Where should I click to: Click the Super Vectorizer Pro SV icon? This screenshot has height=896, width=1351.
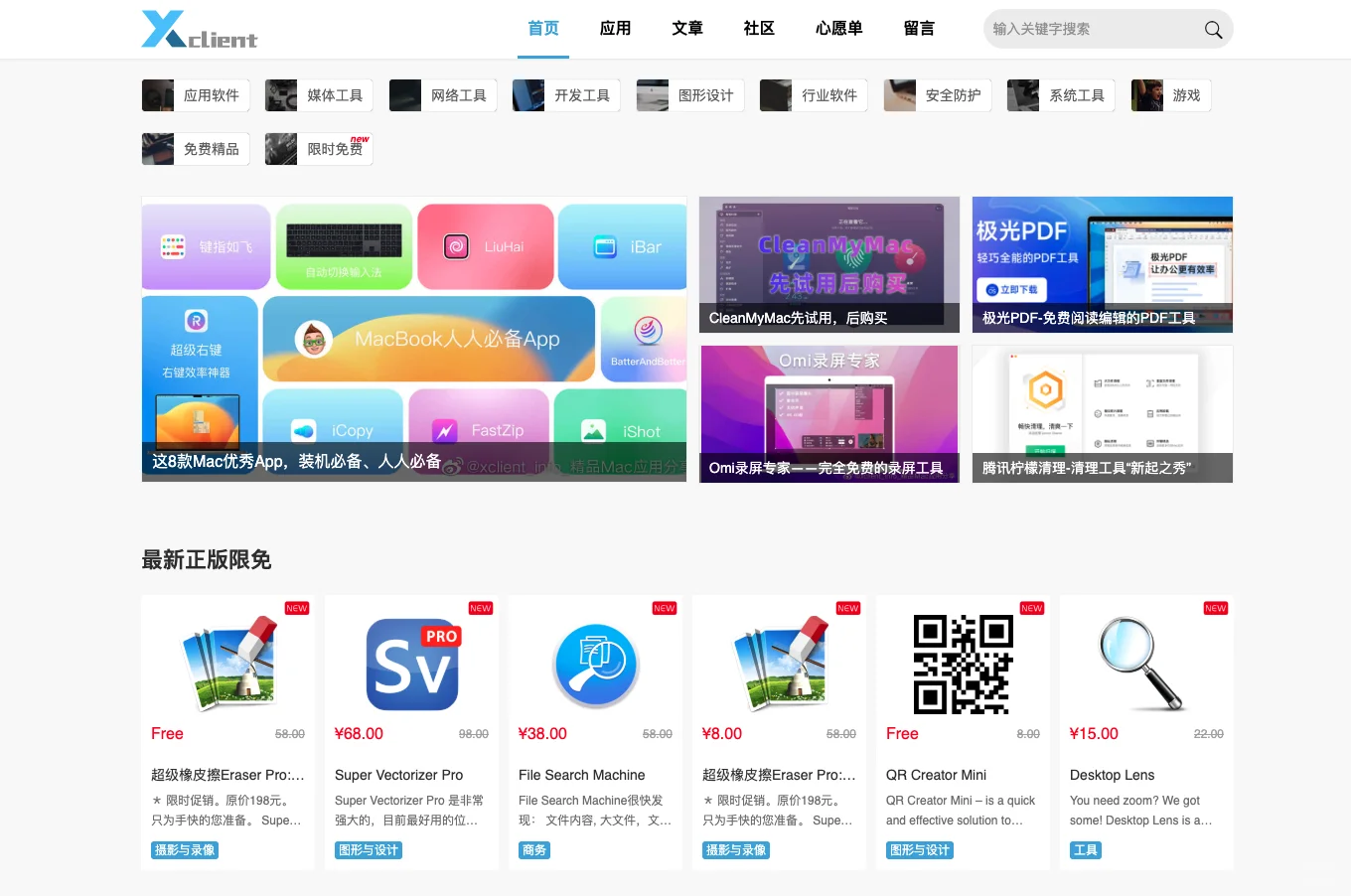410,664
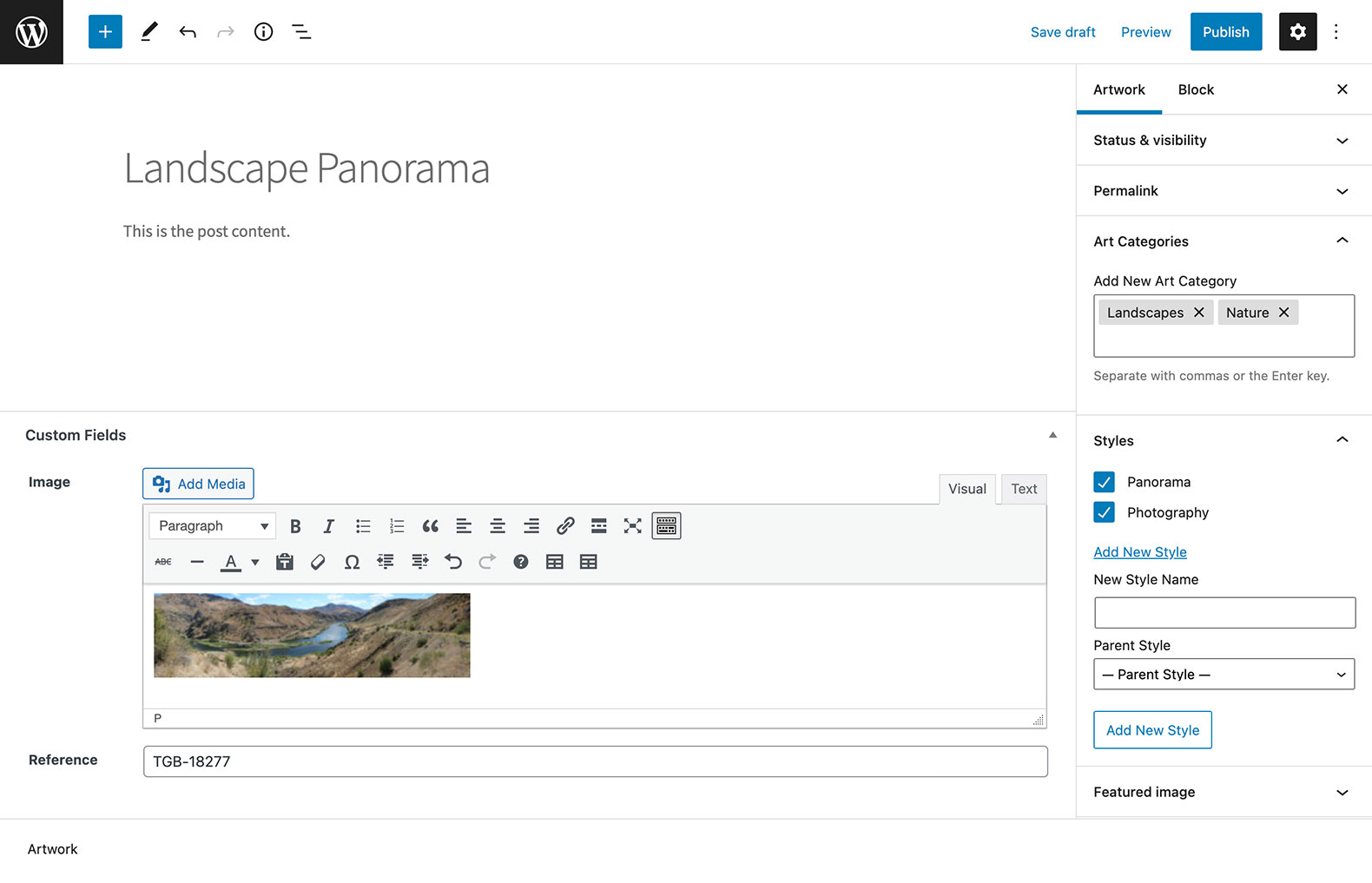Image resolution: width=1372 pixels, height=883 pixels.
Task: Open the Paragraph format dropdown
Action: [x=213, y=526]
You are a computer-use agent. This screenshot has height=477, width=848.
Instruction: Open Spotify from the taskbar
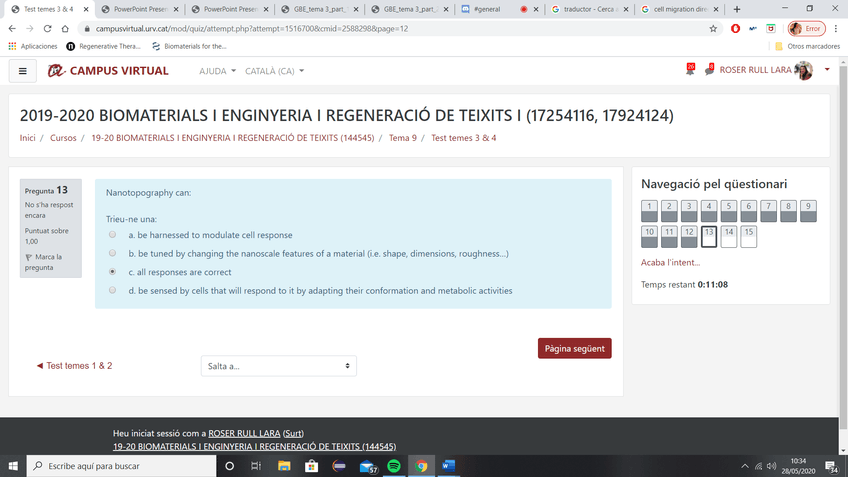[394, 466]
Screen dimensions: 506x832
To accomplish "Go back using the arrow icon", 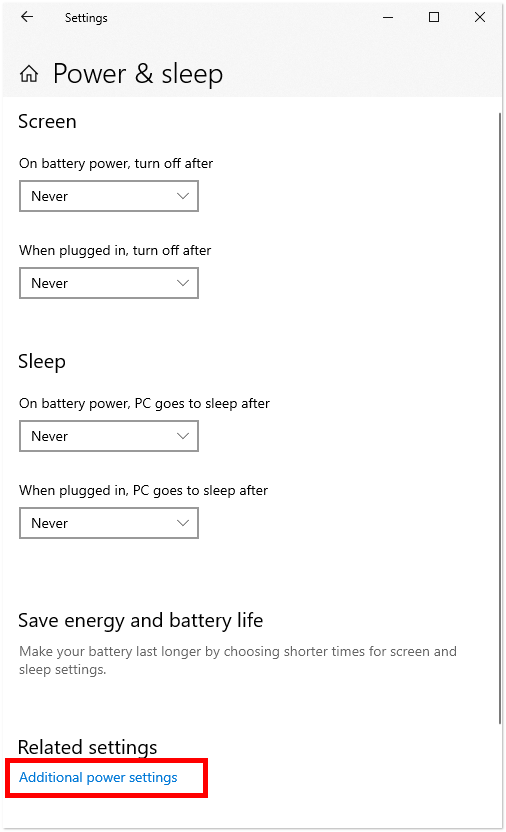I will [x=27, y=17].
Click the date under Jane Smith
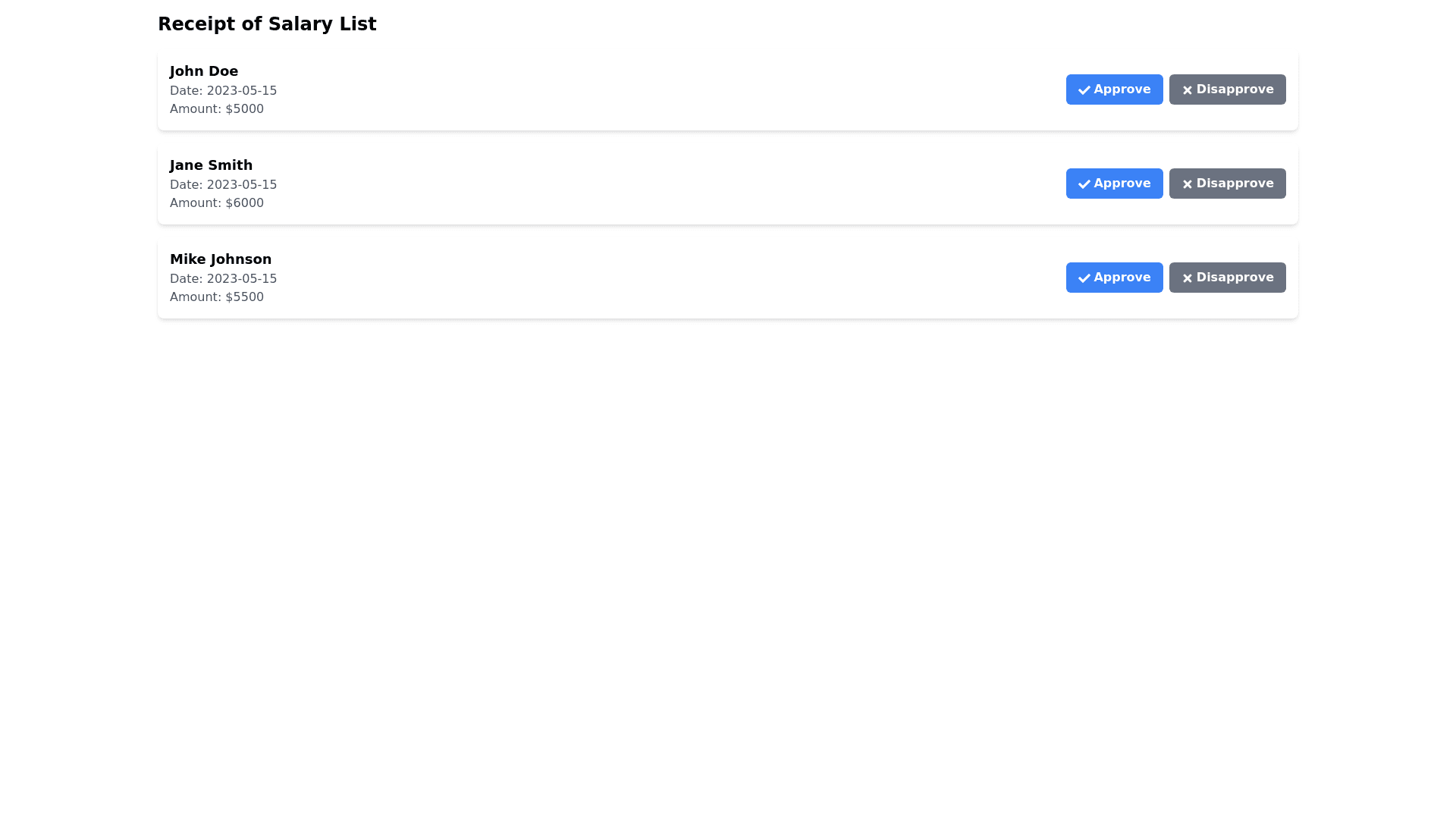The width and height of the screenshot is (1456, 819). pyautogui.click(x=223, y=185)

○ ○ ○

Would you please repeat the lines above exactly, from the first line of the listing through the line holding "Screen dimensions: 506x832", with nothing added and no pictures?

Where should I click to: Click the Super Vectorizer Pro SV icon? This screenshot has height=896, width=1351.
410,664
Image resolution: width=1372 pixels, height=883 pixels.
Task: Open the Paragraph format dropdown
Action: [x=213, y=526]
You are a computer-use agent. This screenshot has height=477, width=848.
Instruction: Open Spotify from the taskbar
[394, 466]
Screen dimensions: 506x832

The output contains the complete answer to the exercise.